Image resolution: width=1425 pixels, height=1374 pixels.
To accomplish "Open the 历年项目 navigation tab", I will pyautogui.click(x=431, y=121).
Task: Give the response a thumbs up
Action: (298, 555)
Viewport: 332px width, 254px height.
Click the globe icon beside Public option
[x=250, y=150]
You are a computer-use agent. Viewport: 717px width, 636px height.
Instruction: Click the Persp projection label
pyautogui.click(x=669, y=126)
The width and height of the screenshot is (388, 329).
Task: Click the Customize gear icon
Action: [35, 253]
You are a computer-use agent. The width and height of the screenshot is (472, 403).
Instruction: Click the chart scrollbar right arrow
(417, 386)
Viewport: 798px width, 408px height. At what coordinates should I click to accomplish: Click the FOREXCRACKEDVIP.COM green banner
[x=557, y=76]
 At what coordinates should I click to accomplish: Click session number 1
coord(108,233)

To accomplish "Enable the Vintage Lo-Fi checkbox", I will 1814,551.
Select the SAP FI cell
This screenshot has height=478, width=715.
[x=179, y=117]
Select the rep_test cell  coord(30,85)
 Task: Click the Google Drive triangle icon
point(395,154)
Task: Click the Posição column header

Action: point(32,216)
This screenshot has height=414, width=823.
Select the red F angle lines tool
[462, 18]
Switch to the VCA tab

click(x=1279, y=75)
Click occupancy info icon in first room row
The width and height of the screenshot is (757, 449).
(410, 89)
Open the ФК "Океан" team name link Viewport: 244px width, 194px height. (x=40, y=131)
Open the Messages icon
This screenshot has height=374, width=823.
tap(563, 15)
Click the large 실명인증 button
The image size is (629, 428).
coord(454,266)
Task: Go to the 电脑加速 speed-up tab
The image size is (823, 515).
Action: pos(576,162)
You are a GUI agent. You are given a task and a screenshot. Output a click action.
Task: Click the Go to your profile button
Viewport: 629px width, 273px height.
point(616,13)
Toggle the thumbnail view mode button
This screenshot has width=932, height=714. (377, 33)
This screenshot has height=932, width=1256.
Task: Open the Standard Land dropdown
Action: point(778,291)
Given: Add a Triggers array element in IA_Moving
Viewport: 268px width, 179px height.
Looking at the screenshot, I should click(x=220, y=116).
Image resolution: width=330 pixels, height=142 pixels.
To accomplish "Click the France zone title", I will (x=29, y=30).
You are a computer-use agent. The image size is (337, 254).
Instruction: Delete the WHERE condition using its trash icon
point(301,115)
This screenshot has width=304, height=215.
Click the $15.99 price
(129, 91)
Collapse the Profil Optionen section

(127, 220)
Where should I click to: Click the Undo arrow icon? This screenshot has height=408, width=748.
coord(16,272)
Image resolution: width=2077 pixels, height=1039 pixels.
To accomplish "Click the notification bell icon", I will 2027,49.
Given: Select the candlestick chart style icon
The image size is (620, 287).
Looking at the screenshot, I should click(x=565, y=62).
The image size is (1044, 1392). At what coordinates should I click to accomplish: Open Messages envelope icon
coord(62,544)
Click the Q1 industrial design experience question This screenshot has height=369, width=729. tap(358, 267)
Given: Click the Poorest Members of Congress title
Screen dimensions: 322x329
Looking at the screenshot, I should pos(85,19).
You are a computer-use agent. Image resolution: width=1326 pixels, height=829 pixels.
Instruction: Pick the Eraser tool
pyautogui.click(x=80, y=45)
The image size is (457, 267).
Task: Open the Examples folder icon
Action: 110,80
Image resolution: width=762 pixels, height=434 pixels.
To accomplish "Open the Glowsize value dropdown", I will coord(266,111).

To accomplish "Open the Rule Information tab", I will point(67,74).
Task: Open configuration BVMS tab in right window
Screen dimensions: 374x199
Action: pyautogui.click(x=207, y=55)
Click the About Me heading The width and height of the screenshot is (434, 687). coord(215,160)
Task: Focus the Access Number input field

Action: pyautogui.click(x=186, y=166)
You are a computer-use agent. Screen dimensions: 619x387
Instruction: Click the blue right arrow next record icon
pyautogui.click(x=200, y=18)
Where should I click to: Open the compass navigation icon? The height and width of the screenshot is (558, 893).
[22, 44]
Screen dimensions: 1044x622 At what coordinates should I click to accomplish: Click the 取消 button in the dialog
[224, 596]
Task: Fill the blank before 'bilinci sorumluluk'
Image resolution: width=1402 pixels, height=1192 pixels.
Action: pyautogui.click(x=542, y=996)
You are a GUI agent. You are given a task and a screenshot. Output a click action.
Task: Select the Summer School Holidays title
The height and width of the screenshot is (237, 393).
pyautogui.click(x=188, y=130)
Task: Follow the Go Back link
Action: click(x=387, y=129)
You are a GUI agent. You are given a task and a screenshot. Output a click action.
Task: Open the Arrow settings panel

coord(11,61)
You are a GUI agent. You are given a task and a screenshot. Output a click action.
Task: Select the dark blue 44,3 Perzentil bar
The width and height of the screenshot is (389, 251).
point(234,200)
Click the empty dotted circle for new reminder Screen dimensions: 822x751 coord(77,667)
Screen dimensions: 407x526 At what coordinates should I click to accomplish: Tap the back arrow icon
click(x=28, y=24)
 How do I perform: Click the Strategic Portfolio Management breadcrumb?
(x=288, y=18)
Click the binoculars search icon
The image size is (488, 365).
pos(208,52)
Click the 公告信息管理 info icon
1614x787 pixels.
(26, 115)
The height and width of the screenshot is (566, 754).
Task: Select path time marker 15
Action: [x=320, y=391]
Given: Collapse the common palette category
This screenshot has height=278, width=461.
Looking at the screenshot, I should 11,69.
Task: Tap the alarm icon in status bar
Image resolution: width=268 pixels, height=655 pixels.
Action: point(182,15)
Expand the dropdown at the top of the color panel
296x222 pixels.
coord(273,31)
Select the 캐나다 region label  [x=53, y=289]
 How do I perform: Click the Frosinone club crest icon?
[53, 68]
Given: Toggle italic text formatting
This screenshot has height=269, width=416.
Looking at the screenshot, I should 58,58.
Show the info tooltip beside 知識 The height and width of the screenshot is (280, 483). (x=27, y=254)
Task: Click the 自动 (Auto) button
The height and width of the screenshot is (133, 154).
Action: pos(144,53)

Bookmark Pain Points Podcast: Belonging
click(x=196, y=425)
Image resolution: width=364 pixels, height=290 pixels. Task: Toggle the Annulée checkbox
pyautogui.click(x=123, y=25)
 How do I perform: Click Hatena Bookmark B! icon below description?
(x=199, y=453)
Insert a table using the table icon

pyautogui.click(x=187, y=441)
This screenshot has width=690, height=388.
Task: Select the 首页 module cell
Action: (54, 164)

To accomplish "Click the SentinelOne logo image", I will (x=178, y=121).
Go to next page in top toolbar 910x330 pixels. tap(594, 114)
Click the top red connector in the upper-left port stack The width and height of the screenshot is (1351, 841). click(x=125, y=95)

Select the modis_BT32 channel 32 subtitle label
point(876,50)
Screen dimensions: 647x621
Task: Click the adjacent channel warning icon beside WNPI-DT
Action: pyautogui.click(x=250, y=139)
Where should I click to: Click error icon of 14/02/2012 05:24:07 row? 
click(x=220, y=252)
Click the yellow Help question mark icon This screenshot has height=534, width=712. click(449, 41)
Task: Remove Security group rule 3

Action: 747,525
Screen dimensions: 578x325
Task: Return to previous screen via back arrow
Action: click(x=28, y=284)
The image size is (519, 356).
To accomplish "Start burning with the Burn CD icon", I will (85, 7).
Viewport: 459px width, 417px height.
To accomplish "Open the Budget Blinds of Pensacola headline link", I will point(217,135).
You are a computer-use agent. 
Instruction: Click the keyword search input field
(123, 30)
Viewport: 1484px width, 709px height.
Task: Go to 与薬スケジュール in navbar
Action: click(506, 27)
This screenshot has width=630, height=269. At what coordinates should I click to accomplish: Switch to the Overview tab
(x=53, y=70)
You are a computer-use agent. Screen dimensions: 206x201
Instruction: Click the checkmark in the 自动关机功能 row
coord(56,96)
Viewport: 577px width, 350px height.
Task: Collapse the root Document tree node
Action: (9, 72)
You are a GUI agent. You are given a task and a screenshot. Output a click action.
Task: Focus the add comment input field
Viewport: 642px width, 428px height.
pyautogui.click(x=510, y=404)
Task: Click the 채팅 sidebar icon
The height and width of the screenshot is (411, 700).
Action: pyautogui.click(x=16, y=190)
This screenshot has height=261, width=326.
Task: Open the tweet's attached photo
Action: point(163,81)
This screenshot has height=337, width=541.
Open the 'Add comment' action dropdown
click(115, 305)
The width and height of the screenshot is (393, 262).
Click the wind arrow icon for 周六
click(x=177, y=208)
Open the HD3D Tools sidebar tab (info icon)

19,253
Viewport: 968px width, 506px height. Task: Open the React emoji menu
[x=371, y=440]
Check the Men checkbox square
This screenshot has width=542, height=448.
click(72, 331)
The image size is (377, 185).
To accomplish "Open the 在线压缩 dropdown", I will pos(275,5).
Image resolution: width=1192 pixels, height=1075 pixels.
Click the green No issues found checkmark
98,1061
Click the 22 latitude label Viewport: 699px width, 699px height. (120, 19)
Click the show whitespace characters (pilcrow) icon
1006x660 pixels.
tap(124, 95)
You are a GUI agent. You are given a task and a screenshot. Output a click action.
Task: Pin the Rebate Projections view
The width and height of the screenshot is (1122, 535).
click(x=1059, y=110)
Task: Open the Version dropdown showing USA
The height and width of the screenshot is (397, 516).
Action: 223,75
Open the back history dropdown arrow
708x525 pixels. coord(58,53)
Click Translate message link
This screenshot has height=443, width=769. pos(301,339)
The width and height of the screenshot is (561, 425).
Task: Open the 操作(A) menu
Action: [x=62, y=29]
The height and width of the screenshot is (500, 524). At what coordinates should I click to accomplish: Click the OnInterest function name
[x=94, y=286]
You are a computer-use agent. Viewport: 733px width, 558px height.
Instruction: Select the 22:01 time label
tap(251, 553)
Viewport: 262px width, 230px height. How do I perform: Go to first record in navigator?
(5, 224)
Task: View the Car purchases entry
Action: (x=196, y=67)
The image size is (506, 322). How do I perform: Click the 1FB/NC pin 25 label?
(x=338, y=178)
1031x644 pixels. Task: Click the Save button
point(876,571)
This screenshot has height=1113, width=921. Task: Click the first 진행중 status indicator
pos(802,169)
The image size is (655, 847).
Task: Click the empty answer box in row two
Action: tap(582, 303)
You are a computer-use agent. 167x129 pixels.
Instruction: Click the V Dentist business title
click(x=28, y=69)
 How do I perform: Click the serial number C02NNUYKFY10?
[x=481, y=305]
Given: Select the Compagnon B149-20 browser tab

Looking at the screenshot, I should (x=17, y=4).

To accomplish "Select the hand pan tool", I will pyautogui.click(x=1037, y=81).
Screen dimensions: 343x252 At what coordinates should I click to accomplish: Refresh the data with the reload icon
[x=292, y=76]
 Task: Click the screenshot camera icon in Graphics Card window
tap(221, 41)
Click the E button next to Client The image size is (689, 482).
--
*Exercise:*
Your answer must be the lines above from the one containing "Select the modis_BT32" to the one containing "Click the yellow", both included, restated word for word.

*Output below:*
Select the modis_BT32 channel 32 subtitle label
point(876,50)
Screen dimensions: 647x621
Task: Click the adjacent channel warning icon beside WNPI-DT
Action: pyautogui.click(x=250, y=139)
Where should I click to: Click error icon of 14/02/2012 05:24:07 row? 
click(x=220, y=252)
Click the yellow Help question mark icon This screenshot has height=534, width=712. click(449, 41)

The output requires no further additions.